Unnamed: 0,ID,terminal_name
0,1,Terminal 1
1,2,Terminal 2
2,3,Terminal 3
3,4,Terminal 4
4,5,Terminal 5
5,6,Terminal 6
6,7,Terminal 7
7,8,Terminal 8
8,9,Terminal 9
9,10,Terminal 10


### **Opening hours**

In [23]:
data = []
for i in range(10):  # for each terminal
    opening_hour_weekday = random.choice(60 * np.array([7, 8, 9]))  # opening between 7:00 AM and 9:00 AM
    closing_hour_weekday = random.choice(60 * np.array([17, 18, 19]))  # closing between 5:00 PM and 7:00 PM
    opening_hour_weekend = opening_hour_weekday # same as weekday
    closing_hour_weekend = random.choice(60 * np.array([12, 13, 14]))  # closing earlier between 12:00 PM and 2:00 PM
    for day in range(7):  # For each day of the week
        if day < 5:
            data.append({
                'terminal_id': terminal['ID'][i],
                'day_of_week': day,
                'opening_hour': opening_hour_weekday,
                'closing_hour': closing_hour_weekday
            })
        else:
            data.append({
                'terminal_id': terminal['ID'][i],
                'day_of_week': day,
                'opening_hour': opening_hour_weekend,
                'closing_hour': closing_hour_weekend
            })

opening_hours = pd.DataFrame(data)

opening_hours.head(21)

Unnamed: 0,terminal_id,day_of_week,opening_hour,closing_hour
0,1,0,480,1020
1,1,1,480,1020
2,1,2,480,1020
3,1,3,480,1020
4,1,4,480,1020
5,1,5,480,720
6,1,6,480,720
7,2,0,480,1080
8,2,1,480,1080
9,2,2,480,1080


### **Orders**

Let's simulate 10k orders

In [24]:
order_ids = range(1, 10001) # integer from 1 to 10.000

terminal_ids = np.random.randint(1, 11, size=10000)

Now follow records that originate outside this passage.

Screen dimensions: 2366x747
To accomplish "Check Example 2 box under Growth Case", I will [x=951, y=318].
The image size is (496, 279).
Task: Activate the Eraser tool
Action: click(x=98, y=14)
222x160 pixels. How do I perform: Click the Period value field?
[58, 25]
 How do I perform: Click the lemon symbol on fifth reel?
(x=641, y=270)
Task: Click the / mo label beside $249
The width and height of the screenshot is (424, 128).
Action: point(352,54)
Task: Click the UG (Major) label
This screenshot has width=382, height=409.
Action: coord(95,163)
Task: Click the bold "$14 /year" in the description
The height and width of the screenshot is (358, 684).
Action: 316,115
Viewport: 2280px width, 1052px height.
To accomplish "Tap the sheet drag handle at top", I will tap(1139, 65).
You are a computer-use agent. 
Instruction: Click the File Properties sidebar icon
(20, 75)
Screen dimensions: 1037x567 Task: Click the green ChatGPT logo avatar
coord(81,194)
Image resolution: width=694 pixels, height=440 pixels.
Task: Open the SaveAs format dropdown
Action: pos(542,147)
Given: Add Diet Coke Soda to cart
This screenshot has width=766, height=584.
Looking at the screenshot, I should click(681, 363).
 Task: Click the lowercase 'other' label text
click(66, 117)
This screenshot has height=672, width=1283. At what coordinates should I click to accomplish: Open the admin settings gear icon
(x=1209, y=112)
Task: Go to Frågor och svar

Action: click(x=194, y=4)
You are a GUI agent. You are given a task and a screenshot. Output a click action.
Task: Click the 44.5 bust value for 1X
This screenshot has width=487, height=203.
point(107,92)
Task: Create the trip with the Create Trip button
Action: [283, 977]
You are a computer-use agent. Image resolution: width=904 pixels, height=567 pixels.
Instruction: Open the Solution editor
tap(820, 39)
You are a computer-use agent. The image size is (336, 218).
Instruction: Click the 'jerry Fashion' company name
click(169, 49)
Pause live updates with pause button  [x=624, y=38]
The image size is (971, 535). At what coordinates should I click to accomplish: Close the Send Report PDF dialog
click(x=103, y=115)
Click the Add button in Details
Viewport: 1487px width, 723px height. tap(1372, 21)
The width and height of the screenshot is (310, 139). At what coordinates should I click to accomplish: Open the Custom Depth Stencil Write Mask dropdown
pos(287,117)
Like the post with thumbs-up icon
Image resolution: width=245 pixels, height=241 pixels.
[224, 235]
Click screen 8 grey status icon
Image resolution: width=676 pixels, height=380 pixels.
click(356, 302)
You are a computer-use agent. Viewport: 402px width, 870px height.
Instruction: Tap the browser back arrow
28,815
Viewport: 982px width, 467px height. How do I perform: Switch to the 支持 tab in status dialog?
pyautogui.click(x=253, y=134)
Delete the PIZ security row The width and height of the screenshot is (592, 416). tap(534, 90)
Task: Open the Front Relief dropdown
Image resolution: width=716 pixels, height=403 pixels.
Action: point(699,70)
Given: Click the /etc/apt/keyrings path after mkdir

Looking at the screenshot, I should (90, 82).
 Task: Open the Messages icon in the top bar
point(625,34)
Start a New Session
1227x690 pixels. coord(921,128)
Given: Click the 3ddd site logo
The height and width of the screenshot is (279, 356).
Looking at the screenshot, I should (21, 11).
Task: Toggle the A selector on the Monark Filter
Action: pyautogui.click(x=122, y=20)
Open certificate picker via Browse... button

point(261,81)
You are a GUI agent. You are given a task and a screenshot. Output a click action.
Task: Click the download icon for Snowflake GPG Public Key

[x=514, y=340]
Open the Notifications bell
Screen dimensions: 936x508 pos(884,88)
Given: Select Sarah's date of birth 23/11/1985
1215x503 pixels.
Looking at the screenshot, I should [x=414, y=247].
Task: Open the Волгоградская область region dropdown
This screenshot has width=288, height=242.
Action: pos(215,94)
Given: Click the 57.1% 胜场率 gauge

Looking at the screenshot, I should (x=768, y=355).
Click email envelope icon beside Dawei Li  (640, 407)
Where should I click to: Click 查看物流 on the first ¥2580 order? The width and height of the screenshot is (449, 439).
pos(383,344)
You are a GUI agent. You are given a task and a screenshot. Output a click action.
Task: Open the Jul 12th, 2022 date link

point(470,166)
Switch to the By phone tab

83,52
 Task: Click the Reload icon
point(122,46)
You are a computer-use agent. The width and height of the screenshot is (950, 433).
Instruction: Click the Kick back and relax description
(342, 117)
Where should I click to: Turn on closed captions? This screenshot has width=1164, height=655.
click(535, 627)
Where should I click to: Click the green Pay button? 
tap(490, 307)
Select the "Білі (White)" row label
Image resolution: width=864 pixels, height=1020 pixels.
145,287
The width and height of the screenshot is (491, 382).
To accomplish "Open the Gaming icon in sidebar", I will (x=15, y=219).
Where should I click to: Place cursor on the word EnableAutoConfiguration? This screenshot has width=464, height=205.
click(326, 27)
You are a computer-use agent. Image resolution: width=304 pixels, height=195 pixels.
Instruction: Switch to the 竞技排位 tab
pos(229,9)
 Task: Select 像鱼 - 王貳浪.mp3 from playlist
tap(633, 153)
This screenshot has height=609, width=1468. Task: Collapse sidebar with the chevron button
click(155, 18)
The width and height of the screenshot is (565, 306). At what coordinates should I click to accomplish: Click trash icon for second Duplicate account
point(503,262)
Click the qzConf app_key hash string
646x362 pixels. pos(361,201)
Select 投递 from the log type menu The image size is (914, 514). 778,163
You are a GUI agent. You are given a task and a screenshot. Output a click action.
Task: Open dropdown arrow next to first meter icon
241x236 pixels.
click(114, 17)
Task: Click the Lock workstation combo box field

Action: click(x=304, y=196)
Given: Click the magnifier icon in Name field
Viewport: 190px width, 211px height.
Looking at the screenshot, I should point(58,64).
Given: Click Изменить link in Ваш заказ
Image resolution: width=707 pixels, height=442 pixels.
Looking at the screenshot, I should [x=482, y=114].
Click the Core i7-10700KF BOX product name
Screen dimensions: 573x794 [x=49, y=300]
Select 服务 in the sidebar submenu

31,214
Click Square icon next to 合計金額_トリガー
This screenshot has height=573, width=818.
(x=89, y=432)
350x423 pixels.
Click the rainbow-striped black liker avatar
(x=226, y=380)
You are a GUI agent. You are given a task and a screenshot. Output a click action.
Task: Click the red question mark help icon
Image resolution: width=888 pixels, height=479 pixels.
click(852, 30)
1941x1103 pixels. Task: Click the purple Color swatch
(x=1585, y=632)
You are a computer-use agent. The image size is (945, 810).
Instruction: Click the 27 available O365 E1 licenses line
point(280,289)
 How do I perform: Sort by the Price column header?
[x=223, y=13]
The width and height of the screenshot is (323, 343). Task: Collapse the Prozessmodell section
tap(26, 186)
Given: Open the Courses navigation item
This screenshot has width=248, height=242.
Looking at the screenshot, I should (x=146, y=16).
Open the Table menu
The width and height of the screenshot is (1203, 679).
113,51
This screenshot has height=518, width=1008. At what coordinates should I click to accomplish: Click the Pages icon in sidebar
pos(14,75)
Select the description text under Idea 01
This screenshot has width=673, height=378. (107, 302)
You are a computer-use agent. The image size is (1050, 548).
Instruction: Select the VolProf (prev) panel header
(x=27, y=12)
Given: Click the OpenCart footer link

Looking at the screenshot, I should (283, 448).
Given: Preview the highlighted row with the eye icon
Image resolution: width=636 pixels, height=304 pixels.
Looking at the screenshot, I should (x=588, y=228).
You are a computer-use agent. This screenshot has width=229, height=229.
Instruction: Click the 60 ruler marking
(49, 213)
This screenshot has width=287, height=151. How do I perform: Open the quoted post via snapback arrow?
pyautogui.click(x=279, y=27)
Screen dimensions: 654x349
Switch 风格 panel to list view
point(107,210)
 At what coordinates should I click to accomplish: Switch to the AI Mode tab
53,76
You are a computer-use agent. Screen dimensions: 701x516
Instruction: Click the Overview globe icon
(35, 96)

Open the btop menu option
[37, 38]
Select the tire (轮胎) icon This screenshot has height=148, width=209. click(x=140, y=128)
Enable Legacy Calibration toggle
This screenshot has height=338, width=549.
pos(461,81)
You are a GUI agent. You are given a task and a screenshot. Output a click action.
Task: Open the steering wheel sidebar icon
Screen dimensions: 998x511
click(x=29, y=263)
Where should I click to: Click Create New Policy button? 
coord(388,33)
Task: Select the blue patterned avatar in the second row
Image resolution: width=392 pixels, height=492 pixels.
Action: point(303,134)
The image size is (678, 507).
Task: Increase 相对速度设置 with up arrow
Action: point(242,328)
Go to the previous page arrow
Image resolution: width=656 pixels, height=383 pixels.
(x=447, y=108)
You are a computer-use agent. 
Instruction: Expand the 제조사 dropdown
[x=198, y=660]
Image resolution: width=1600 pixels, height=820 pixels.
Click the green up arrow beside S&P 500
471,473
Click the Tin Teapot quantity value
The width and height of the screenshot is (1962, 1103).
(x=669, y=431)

# generate random timestamps within a specific date range. In this case, in 2023
start_date = datetime(2023, 1, 1)
end_date = datetime(2024, 1, 1)

def random_date(start, end):
    return start + timedelta(
        seconds=np.random.randint(0, int((end - start).total_seconds()))
    )

timestamps = [random_date(start_date, end_date) for _ in range(10000)]

In [25]:
orders = pd.DataFrame({
    'id': order_ids,
    'terminal_id': terminal_ids,
    'timestamp': timestamps
})

orders

Unnamed: 0,id,terminal_id,timestamp
0,1,8,2023-08-12 21:25:24
1,2,1,2023-02-02 19:29:42
2,3,8,2023-01-29 04:07:12
3,4,7,2023-07-24 20:05:54
4,5,6,2023-02-14 18:25:10
...,...,...,...
9995,9996,1,2023-06-15 06:31:16
9996,9997,10,2023-02-19 23:47:32
9997,9998,3,2023-11-08 11:56:34
9998,9999,7,2023-05-18 18:23:28


### **SQL to the rescue**

The next step is to tell python to create a SQL database so we can persist our fresh new data and run our queries

In [26]:
import sqlite3

In [27]:
with sqlite3.connect('DCI.db') as conn:
    cursor = conn.cursor()

    cursor.execute('DROP TABLE IF EXISTS terminal')
    cursor.execute('''
        CREATE TABLE terminal (
            ID INTEGER PRIMARY KEY,
            terminal_name TEXT NOT NULL
        )
    ''')

    # insert data into the 'terminal' table
    terminal.to_sql('terminal', conn, if_exists='replace', index=False)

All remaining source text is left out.